HPA v2 Multiple Metrics Scaling Guide

💡 Quick Answer: HPAv2 scales based on multiple metrics simultaneously (CPU + custom + external). Use behavior to control scale-up/down speed with stabilization windows and rate limiting.

The Problem

HPAv1 only supports CPU percentage.

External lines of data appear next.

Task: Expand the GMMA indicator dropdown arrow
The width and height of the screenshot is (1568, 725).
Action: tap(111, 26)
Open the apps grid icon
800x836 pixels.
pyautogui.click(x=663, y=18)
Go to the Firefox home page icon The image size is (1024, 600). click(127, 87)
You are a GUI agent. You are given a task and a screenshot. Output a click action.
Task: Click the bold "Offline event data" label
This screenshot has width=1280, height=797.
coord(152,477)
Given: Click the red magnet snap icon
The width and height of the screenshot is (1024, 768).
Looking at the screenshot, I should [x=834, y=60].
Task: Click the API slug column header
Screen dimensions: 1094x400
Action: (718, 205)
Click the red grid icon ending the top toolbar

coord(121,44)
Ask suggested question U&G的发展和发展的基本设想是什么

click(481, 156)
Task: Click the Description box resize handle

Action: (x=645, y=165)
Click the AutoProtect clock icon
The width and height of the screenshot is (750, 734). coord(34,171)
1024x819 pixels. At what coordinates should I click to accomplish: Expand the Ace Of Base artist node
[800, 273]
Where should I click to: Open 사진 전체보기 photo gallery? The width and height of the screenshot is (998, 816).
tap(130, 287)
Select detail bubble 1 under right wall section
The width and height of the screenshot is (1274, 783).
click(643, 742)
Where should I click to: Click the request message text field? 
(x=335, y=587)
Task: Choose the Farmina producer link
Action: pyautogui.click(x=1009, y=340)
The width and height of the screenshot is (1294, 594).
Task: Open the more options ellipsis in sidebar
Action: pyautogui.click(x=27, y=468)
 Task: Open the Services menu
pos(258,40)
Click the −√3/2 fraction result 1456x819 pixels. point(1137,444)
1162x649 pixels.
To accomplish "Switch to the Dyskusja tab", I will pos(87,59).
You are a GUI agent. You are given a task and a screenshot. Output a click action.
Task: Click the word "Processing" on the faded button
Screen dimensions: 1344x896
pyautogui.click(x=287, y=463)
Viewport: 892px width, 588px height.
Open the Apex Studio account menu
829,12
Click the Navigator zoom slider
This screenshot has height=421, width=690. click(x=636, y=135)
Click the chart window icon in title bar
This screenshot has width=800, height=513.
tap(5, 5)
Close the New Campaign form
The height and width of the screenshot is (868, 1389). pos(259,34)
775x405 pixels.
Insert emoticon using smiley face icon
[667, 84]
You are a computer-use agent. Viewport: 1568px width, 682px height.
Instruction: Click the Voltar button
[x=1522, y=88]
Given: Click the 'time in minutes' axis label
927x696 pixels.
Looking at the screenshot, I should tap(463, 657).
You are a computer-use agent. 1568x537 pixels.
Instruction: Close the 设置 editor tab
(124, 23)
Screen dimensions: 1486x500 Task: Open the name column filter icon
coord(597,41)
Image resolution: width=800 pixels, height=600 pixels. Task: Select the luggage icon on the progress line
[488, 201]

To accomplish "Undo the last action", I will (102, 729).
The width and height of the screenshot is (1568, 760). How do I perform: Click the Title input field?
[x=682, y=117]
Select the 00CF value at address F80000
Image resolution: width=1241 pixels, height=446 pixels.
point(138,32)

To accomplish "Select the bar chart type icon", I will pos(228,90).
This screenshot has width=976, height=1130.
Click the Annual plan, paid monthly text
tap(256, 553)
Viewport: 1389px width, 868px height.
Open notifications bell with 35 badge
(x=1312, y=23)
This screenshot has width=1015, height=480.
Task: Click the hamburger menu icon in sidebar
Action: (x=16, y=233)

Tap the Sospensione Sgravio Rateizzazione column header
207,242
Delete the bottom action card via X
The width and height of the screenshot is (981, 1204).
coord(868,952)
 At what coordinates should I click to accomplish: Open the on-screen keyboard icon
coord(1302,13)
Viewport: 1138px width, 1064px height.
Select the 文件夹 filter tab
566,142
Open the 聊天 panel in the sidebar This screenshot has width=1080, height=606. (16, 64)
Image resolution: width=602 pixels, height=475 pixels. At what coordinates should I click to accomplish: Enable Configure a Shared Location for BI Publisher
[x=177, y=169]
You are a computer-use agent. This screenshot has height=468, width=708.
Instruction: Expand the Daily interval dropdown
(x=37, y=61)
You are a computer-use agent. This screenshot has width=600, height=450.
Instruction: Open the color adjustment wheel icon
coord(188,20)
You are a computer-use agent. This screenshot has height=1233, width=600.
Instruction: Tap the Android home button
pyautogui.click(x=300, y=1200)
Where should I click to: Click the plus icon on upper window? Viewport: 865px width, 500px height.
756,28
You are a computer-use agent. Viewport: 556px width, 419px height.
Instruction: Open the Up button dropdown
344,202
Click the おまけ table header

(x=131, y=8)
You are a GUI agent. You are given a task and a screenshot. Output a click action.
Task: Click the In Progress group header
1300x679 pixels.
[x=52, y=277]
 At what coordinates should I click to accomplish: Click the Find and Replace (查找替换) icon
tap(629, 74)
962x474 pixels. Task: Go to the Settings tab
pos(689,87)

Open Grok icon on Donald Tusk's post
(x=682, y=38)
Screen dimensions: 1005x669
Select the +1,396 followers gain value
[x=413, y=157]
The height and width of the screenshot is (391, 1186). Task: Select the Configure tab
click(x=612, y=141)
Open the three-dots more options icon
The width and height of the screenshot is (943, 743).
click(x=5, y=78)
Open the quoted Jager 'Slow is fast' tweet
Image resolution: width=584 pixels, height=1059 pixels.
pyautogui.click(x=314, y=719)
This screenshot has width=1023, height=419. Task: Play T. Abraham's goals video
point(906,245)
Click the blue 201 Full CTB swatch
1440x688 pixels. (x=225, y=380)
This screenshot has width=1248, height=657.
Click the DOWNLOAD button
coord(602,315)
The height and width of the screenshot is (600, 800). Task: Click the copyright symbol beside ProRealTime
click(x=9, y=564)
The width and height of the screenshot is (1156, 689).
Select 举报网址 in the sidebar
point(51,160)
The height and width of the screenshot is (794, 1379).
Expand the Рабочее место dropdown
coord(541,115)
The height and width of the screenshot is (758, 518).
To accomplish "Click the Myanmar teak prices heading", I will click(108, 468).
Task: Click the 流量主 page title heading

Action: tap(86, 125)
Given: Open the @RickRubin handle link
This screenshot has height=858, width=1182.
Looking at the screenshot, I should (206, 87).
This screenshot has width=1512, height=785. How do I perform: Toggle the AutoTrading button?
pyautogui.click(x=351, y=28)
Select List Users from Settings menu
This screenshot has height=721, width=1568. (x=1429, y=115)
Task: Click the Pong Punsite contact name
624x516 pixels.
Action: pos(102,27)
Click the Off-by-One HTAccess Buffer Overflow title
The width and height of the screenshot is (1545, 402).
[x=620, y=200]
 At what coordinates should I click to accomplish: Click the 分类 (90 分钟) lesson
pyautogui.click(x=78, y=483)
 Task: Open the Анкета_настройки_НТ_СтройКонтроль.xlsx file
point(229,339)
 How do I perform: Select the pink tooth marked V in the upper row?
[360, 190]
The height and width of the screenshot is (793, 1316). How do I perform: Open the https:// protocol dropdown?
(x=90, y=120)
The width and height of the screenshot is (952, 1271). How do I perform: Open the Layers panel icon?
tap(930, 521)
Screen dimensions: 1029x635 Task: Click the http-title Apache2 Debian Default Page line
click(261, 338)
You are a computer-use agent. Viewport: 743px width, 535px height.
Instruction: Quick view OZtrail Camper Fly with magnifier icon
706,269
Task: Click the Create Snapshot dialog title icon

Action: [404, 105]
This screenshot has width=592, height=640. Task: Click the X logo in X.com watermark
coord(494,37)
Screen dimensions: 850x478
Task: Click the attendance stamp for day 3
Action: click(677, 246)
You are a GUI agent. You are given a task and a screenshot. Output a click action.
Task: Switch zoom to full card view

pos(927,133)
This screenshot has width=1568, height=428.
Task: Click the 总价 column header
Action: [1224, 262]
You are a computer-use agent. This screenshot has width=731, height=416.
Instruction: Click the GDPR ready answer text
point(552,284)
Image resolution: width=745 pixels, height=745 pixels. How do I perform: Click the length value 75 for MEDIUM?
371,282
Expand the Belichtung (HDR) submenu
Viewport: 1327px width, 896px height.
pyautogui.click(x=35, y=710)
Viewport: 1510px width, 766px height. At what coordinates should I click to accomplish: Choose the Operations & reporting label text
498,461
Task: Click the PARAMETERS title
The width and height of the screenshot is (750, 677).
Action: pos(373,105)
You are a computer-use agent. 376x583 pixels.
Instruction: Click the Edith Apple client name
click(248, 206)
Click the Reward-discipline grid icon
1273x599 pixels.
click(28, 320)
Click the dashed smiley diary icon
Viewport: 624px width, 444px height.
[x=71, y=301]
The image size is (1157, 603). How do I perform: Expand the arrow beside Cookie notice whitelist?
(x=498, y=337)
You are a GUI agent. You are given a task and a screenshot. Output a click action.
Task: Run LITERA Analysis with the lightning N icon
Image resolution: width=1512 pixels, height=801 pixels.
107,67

Real workloads need scaling based on:

Request latency (p99 > 200ms → scale up)
Queue depth (messages pending > threshold)
Multiple signals combined (CPU AND memory AND custom)
Controlled scale-down to avoid flapping

The Solution

Multiple Metrics

apiVersion: autoscaling/v2
kind: HorizontalPodAutoscaler
metadata:
  name: web-app
spec:
  scaleTargetRef:
    apiVersion: apps/v1
    kind: Deployment
    name: web-app
  minReplicas: 3
  maxReplicas: 50
  metrics:
    - type: Resource
      resource:
        name: cpu
        target:
          type: Utilization
          averageUtilization: 70
    - type: Resource
      resource:
        name: memory
        target:
          type: Utilization
          averageUtilization: 80
    - type: Pods
      pods:
        metric:
          name: http_requests_per_second
        target:
          type: AverageValue
          averageValue: "1000"

Custom Metrics (Prometheus)

metrics:
  - type: Pods
    pods:
      metric:
        name: request_latency_p99_ms
      target:
        type: AverageValue
        averageValue: "200"
  - type: Object
    object:
      metric:
        name: queue_depth
      describedObject:
        apiVersion: v1
        kind: Service
        name: rabbitmq
      target:
        type: Value
        value: "100"

External Metrics

metrics:
  - type: External
    external:
      metric:
        name: pubsub_subscription_num_undelivered_messages
        selector:
          matchLabels:
            subscription: orders
      target:
        type: AverageValue
        averageValue: "5"

Behavior Control

spec:
  behavior:
    scaleUp:
      stabilizationWindowSeconds: 60
      policies:
        - type: Percent
          value: 100
          periodSeconds: 60
        - type: Pods
          value: 5
          periodSeconds: 60
      selectPolicy: Max
    scaleDown:
      stabilizationWindowSeconds: 300
      policies:
        - type: Percent
          value: 10
          periodSeconds: 60
      selectPolicy: Min

Container Resource Metrics (1.30+)

metrics:
  - type: ContainerResource
    containerResource:
      name: cpu
      container: app
      target:
        type: Utilization
        averageUtilization: 70

graph TD
    HPA[HPA Controller] --> M1[CPU: 70% target]
    HPA --> M2[Memory: 80% target]
    HPA --> M3[RPS: 1000/pod target]
    M1 --> C{Calculate Desired Replicas}
    M2 --> C
    M3 --> C
    C --> MAX[Take Maximum]
    MAX --> B{Behavior Policies}
    B -->|Scale Up| SU[stabilization: 60s<br/>max +100% or +5 pods]
    B -->|Scale Down| SD[stabilization: 300s<br/>max -10% per minute]

Common Issues

HPA shows <unknown> for custom metrics Ensure metrics-server or Prometheus adapter is installed and serving metrics:

kubectl get --raw /apis/custom.metrics.k8s.io/v1beta1 | jq .
kubectl top pods

Scaling too aggressively on spikes Add stabilization window:

scaleUp:
  stabilizationWindowSeconds: 120  # Wait 2 min before acting

Scale-down too fast after peak

scaleDown:
  stabilizationWindowSeconds: 600  # 10 minute cooldown
  policies:
    - type: Pods
      value: 1
      periodSeconds: 300  # Remove at most 1 pod per 5 min

Multiple metrics conflict HPA takes the MAXIMUM recommended replica count across all metrics. If CPU says 5 and custom metric says 10, it scales to 10.

Best Practices

Use multiple metrics for robust scaling (don’t rely on CPU alone)
Set stabilizationWindowSeconds for scale-down (300-600s) to prevent flapping
Use Percent policy for scale-up (handles both small and large deployments)
Use Pods policy for scale-down (predictable, gradual reduction)
Set minReplicas ≥ 2 for HA (never scale to 1 in production)
Monitor HPA events: kubectl describe hpa web-app
Use ContainerResource metrics to ignore sidecar CPU usage

Key Takeaways

HPAv2 supports Resource, Pods, Object, External, and ContainerResource metrics
Multiple metrics: HPA picks the highest recommended replica count
behavior controls scale-up and scale-down independently
stabilizationWindowSeconds prevents rapid oscillation
selectPolicy: Max picks the most aggressive policy; Min picks the most conservative
External metrics enable scaling on cloud provider signals (SQS, Pub/Sub)